Türk Ordusu, bu 4 görevi başarabilmek için Suriye topraklarında,
mecburen, yavaş yavaş önce 1 kolordu sonra 2 kolordu seviyesine
çıkarılacak. Sınırımıza bitişik; 100 km genişlik ve 40 km
derinlikte toplam; 400- 450 kilometre karelik alan kontrol altına
alınacak. Başbakan ile Cumhurbaşkanı bu alana; “DEAŞ'dan (IŞİD'den)

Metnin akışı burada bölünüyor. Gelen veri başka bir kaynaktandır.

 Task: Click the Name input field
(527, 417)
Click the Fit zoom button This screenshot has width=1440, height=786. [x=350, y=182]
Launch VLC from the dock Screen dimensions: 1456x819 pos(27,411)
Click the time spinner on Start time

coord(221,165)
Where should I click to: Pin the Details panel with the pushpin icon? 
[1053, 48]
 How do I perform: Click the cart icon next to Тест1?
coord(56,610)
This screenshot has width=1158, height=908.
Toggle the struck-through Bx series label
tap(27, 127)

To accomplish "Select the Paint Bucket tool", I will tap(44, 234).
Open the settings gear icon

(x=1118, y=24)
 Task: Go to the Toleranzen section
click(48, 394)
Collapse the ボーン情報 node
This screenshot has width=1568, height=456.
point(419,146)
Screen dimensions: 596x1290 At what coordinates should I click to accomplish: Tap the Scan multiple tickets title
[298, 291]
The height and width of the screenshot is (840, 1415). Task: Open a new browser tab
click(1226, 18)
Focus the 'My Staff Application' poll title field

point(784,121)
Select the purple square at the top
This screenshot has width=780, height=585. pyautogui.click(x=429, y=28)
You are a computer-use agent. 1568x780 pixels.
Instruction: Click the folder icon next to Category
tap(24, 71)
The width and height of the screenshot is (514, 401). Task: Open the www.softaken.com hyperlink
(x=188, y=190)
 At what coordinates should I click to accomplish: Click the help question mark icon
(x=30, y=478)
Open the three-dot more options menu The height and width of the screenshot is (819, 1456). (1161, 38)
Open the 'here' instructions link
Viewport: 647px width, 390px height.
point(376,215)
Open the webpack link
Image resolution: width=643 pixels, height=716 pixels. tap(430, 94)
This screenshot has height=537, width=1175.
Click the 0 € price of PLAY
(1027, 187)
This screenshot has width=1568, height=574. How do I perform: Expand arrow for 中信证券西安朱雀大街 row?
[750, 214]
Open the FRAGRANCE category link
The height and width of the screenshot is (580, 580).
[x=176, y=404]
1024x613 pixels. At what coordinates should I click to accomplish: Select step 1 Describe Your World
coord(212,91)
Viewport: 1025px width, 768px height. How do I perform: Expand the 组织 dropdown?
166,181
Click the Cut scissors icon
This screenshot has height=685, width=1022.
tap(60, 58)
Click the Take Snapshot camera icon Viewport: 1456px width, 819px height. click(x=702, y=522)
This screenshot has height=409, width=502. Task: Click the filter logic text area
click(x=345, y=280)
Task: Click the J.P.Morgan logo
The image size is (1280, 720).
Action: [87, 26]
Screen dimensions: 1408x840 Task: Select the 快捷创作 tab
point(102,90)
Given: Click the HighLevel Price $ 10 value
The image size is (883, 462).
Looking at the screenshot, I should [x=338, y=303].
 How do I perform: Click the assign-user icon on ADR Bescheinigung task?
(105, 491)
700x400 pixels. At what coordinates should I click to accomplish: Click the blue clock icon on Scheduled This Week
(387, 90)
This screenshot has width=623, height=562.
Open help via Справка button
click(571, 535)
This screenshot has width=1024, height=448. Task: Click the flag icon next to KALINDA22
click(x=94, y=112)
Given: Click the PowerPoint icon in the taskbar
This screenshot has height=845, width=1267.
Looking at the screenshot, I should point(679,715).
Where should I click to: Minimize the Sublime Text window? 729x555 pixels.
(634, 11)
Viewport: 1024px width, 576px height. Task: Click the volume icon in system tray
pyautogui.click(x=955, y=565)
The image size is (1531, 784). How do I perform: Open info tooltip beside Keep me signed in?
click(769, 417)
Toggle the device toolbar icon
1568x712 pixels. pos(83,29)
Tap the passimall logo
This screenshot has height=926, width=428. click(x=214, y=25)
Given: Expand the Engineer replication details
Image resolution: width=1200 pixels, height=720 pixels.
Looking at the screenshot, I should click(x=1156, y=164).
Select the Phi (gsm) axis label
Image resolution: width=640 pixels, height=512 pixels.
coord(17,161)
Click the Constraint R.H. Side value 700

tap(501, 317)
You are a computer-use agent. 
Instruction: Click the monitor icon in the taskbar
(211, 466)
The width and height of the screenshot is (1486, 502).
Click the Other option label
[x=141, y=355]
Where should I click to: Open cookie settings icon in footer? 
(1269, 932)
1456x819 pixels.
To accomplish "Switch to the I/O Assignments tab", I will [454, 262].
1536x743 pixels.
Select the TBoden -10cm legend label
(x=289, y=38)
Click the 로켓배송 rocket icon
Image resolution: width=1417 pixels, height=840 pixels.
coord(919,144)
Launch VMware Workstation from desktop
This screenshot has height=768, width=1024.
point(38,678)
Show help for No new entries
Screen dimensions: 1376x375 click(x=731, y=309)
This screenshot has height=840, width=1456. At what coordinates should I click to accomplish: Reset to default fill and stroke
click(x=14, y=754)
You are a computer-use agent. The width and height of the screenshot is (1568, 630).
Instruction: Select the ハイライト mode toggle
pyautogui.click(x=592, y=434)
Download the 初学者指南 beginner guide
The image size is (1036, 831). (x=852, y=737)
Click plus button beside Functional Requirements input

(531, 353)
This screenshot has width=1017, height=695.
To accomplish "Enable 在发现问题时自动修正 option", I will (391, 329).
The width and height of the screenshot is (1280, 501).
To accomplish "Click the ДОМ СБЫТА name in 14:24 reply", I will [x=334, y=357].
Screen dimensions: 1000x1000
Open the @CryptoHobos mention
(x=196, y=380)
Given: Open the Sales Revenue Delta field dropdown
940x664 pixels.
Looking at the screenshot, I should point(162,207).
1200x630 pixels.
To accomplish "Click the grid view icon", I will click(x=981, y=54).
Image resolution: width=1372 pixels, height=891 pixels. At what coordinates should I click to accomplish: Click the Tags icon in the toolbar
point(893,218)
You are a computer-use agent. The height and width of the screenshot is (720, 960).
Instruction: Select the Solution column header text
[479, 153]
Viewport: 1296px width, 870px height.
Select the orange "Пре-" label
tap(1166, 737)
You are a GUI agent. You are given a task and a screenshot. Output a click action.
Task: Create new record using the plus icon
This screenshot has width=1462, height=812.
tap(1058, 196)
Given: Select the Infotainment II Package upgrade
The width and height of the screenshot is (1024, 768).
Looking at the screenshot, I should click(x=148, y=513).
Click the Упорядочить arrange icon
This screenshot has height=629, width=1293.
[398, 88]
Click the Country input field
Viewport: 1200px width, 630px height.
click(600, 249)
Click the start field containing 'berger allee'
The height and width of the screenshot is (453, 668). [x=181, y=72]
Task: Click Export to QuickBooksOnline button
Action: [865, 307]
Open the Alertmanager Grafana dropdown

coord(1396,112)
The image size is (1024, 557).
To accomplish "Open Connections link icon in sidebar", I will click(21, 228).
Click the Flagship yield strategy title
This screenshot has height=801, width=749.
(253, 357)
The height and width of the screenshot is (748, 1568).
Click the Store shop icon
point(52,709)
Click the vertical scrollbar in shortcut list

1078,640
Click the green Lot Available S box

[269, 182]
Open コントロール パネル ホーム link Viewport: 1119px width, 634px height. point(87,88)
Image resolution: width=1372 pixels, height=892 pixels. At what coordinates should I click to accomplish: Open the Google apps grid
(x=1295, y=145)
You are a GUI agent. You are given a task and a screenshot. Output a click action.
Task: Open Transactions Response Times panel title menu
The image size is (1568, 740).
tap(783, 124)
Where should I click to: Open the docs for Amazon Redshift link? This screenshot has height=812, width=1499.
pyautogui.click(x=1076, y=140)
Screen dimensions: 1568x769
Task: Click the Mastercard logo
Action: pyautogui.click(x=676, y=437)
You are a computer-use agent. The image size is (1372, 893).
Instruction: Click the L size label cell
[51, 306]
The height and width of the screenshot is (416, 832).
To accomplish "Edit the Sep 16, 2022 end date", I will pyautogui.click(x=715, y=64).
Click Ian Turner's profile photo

temizlenmiş alan” diyorlar. ABD ile AB de “IŞİD' den temizlenmiş
alan için Türkiye'nin yanındayız, destekçisiyiz, müttefikiyiz…”
diye arka sıvazlıyorlar.
* * *
Hayret!
Bu ne samimiyet!
2008 yılında Türk Ordusu, PKK'nın belini tamamen kırmak ve onu
yuvalandığı Kandil'den söküp atmak için Kuzey Irak'a bir askeri
harekat düzenledi. Operasyonun adı “Güneş” idi. Kara
birlikleri, savaş uçakları desteğinde Irak sınırından içeriye 25-30
kilometre girdi. Genelkurmay Başkanı Yaşar Büyükanıt'a yabancı
gazeteciler; “TSK Irak'dan ne zaman çıkacak?” diye sorduklarında;
“görevimizi (yani PKK'nın Kandil'den sökülüp atılmasını) ne zaman
tamamlarsak, o zaman” cevabını vermişti.